ABSTRACT

It will be recalled that the publication of Time on the Cross, by Robert Fogel and Stanley Engerman, raised a storm of controversy for both its interpretations and methods. The controversy has subsided, but the research of economists on the history of slavery has continued. In his Without Consent or Contract: The Rise and Fall of American Slavery, Robert Fogel again summarizes and synthesizes this research. Fogel has retreated from some of the more controversial interpretations put forward in the earlier book, but, as the title of this chapter indicates, not from what he considers the most important of all the findings reported in Time on the Cross. This is the contention that slavery was not merely profitable for the owners, but a very efficient economic system.
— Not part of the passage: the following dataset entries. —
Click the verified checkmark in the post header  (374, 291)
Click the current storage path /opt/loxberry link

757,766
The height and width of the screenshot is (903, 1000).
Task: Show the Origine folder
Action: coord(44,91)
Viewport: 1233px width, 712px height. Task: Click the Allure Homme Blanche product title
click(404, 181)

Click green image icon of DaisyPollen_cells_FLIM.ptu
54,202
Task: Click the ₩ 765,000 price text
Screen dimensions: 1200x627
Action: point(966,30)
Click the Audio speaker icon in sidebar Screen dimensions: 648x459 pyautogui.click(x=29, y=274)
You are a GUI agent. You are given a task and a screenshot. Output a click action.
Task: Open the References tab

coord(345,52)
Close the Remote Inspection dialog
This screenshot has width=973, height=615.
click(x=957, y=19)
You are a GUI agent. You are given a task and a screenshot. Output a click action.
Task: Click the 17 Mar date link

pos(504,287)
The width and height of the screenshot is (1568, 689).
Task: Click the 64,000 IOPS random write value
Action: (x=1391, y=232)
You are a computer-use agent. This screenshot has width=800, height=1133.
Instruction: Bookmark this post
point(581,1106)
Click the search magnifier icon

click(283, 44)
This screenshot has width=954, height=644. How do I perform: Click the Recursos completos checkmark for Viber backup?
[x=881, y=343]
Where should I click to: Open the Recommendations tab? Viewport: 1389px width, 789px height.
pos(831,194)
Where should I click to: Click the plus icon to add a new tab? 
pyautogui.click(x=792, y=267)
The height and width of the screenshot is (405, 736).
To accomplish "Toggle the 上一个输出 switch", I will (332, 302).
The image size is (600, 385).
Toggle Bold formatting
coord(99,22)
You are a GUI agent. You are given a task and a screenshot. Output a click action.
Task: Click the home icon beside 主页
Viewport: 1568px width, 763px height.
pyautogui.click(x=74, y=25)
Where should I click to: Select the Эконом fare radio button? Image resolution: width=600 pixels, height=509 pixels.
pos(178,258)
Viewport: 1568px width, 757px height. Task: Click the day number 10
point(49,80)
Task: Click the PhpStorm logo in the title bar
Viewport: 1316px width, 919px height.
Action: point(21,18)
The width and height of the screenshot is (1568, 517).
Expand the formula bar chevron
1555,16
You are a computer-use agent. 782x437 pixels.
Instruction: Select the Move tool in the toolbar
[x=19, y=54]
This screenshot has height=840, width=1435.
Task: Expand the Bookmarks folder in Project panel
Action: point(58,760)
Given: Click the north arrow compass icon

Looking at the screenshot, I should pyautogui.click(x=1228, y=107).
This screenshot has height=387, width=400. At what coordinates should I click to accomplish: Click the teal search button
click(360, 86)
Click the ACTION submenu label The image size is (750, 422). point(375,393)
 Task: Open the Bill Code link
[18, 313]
If, for Eugene Genovese and Elizabeth Fox-Genovese, slavery made compromises with capitalism without becoming capitalist, Fogel makes the case here that slavery flourished because it was a “highly developed form of capitalism.” As the excerpt below, from Chapter 3 of Fogel's book, makes clear, Fogel's standards for making such judgments are those of “neoclassical” economists—for example, the ability and willingness of slaveowners to respond flexibly to market signals and organize production with maximum efficiency. Compare his analysis of the economics of slavery with that in the essay by Genovese and Fox-Genovese, in Chapter 1, above.